Closely connected to an airline’s bottom line, speedy boarding means more efficiency. Here you can see the following alternative boarding strategies in action.

Front to back:

  • Least popular.
  • Early boarders block those who follow them.

Back to Front

  • Very popular.
  • Used by Continental, Alaska Airlines and others.

Random:

  • Check-in time is one way to decide boarding sequence.
  • Preferred by academics as one of the fastest approaches.
  • Used by Southwest, American Airlines and others.
  • American Airlines’ flight attendants say it creates confusion.

Rotating Zone

  • Alternating back and front for contiguous groups of seats.
  • Air Tran uses it.

Reverse Pyramid

  • Back-to-front with outside-in.
  • Unused.

Flying Carpet (really?)

  • Unused.
  • Designed by an Australian mechanical engineer.
  • On a carpet with the seats drawn, a passenger stands on his/her own seat. After 20-30 people position themselves on the carpet, that group boards. Because there is no room for seatmates to stand next to each other, boarders automatically are dispersed for optimal boarding.

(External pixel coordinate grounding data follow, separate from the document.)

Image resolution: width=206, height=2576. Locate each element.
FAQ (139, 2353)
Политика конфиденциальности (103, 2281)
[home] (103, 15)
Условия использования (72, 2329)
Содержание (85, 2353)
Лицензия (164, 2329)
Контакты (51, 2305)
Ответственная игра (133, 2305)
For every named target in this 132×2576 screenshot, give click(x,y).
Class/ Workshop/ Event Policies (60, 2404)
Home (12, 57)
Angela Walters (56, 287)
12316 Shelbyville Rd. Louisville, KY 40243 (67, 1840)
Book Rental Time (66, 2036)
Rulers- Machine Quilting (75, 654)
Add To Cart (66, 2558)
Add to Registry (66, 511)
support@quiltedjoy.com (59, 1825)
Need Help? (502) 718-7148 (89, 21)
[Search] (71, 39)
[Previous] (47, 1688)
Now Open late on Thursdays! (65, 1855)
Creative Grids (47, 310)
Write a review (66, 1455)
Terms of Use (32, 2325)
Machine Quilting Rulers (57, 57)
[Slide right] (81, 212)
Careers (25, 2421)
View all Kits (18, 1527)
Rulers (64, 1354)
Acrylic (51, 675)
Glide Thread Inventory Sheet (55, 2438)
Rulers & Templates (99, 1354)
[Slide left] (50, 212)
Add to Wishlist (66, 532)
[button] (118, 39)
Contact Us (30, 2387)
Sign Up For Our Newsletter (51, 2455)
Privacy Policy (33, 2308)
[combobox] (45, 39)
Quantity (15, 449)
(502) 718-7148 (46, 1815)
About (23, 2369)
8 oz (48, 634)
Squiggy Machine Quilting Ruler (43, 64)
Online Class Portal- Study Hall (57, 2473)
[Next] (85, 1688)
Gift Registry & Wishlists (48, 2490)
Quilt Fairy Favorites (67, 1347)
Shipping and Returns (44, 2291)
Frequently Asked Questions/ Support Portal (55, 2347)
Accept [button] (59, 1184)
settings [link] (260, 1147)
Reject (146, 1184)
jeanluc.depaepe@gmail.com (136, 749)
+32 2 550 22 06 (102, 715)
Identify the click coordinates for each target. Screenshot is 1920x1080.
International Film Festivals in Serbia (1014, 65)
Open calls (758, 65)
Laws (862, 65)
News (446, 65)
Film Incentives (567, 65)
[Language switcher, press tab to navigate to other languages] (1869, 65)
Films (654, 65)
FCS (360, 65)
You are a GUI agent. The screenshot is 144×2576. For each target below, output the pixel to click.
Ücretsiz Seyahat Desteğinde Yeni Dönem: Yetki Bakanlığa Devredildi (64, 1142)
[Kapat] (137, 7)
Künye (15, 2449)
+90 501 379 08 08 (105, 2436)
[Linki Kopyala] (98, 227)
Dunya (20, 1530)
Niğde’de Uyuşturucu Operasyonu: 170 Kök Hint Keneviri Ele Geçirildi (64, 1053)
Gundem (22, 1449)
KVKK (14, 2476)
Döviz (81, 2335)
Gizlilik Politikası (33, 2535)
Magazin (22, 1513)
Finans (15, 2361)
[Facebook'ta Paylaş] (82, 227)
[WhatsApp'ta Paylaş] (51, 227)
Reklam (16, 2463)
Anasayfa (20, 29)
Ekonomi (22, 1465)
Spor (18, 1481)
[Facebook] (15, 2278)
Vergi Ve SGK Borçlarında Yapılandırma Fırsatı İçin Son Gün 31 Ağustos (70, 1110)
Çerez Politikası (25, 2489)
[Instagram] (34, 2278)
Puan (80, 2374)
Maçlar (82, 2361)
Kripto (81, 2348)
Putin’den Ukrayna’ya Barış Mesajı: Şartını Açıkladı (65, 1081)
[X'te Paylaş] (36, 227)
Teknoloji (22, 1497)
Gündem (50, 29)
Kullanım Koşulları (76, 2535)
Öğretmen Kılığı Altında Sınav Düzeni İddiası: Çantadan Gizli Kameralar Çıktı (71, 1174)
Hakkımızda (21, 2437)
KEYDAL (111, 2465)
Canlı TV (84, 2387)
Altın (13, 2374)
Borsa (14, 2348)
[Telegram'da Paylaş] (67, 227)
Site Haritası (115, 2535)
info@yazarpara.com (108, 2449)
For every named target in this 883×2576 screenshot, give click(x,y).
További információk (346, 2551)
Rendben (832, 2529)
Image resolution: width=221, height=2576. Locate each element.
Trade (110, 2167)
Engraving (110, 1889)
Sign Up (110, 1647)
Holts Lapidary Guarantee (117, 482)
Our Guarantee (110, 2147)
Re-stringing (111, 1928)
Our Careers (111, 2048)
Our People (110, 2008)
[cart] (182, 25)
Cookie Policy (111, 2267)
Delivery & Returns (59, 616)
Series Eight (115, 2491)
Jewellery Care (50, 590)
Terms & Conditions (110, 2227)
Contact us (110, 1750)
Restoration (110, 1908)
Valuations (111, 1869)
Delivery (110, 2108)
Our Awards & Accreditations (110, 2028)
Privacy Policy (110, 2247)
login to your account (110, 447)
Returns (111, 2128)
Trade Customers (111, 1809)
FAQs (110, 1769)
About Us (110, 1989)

According to the LA Times, United Airlines believes in “outside-in” while Continental boards “back to front.” Now that they have merged, will they choose one or compromise with a reverse pyramid?

The Economic Lesson

When an airline boards people more rapidly, it is utilizing land, labor and capital more efficiently. Best illustrated by Southwest Airlines, a fast turnaround means fewer airplanes are needed because more flights can be scheduled using the same equipment. Then, the land, labor and capital that might have been used inefficiently can be allocated elsewhere.

An Economic Question: Referring to cost (defined as sacrifice), explain why faster lines benefit buyers and sellers.